A notable observation is the focus on immunotherapy combinations, with two trials investigating immune checkpoint inhibitors (dostarlimab with niraparib, and durvalumab with tremelimumab). These approaches aim to harness the body’s immune system to fight cancer. The third trial takes a different approach by examining maintenance therapy with selinexor, which works by blocking proteins that cancer cells need to survive, helping to prevent cancer recurrence after chemotherapy.
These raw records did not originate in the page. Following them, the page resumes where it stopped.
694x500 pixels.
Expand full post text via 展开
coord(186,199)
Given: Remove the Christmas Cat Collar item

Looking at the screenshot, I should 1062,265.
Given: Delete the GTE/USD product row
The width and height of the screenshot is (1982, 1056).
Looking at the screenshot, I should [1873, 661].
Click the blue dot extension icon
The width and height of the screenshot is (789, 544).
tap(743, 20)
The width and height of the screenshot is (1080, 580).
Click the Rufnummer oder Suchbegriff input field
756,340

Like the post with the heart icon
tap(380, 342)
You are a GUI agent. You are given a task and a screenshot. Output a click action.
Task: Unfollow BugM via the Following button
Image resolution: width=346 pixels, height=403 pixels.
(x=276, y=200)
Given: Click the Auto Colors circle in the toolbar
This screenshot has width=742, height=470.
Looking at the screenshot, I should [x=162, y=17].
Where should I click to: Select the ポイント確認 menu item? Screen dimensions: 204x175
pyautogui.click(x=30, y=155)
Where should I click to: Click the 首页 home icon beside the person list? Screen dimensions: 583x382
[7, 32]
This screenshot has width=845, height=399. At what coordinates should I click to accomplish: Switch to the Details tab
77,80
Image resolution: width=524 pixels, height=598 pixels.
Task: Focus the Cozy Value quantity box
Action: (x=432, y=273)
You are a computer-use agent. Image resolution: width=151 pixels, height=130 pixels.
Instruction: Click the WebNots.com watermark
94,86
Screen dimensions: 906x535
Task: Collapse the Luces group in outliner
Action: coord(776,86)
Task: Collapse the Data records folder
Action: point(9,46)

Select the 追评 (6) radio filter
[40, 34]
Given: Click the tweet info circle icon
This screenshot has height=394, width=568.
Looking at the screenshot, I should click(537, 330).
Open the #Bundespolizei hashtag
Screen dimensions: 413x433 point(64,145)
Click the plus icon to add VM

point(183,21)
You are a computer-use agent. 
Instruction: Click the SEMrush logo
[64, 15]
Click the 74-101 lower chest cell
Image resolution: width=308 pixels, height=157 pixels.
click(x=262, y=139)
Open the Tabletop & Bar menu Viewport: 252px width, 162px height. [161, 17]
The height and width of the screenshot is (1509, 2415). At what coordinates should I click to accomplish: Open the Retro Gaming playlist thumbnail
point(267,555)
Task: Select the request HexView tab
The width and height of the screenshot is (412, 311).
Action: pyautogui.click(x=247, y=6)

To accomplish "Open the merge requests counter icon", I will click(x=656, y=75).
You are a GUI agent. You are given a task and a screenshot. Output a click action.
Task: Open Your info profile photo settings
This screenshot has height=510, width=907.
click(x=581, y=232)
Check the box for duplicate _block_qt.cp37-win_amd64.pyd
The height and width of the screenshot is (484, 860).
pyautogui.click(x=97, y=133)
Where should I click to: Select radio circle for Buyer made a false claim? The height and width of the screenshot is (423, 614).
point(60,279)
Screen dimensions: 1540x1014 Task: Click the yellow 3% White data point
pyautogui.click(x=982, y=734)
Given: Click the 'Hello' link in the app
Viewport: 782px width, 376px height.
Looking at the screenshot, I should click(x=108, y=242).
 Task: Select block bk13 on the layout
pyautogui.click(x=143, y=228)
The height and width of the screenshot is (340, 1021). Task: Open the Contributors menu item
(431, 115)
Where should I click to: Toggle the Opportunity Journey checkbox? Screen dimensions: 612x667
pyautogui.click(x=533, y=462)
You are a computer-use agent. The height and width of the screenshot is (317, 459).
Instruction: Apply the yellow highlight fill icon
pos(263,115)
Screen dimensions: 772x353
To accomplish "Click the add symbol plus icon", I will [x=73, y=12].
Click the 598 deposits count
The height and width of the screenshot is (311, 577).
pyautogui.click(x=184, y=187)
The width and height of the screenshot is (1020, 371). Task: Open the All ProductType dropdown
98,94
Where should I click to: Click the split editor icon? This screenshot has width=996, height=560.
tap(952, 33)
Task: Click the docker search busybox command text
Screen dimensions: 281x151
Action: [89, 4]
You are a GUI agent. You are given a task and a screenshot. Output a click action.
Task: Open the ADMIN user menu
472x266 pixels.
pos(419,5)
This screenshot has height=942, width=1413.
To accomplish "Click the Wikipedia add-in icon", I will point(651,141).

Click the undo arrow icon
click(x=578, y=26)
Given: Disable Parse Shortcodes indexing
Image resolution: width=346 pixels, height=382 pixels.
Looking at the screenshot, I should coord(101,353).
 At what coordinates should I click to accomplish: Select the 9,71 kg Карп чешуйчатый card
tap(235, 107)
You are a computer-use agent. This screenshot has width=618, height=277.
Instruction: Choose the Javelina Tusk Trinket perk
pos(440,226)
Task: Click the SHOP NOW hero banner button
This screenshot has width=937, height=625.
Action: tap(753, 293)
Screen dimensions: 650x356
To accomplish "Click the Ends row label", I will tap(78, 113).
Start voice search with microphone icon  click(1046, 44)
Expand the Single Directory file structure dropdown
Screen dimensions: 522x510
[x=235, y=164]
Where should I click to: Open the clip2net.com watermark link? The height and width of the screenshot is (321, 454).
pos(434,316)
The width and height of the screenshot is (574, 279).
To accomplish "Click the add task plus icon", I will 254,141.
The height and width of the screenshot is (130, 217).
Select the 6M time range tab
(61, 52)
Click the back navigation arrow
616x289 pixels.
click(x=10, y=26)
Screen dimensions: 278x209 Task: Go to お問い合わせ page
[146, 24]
The trials also vary in their target populations: one focuses specifically on carcinosarcoma (a rare and aggressive form), another examines tumors based on genetic characteristics (MSS and MSI status), and the third targets patients who have completed initial chemotherapy and achieved remission. This variety ensures that different patient groups with varying disease characteristics have access to potentially beneficial new treatments.
Patients interested in participating should note that eligibility requirements vary between trials, particularly regarding prior treatments, specific cancer subtypes, and overall health status. All trials emphasize the importance of adequate organ function and performance status, ensuring patient safety throughout the study period.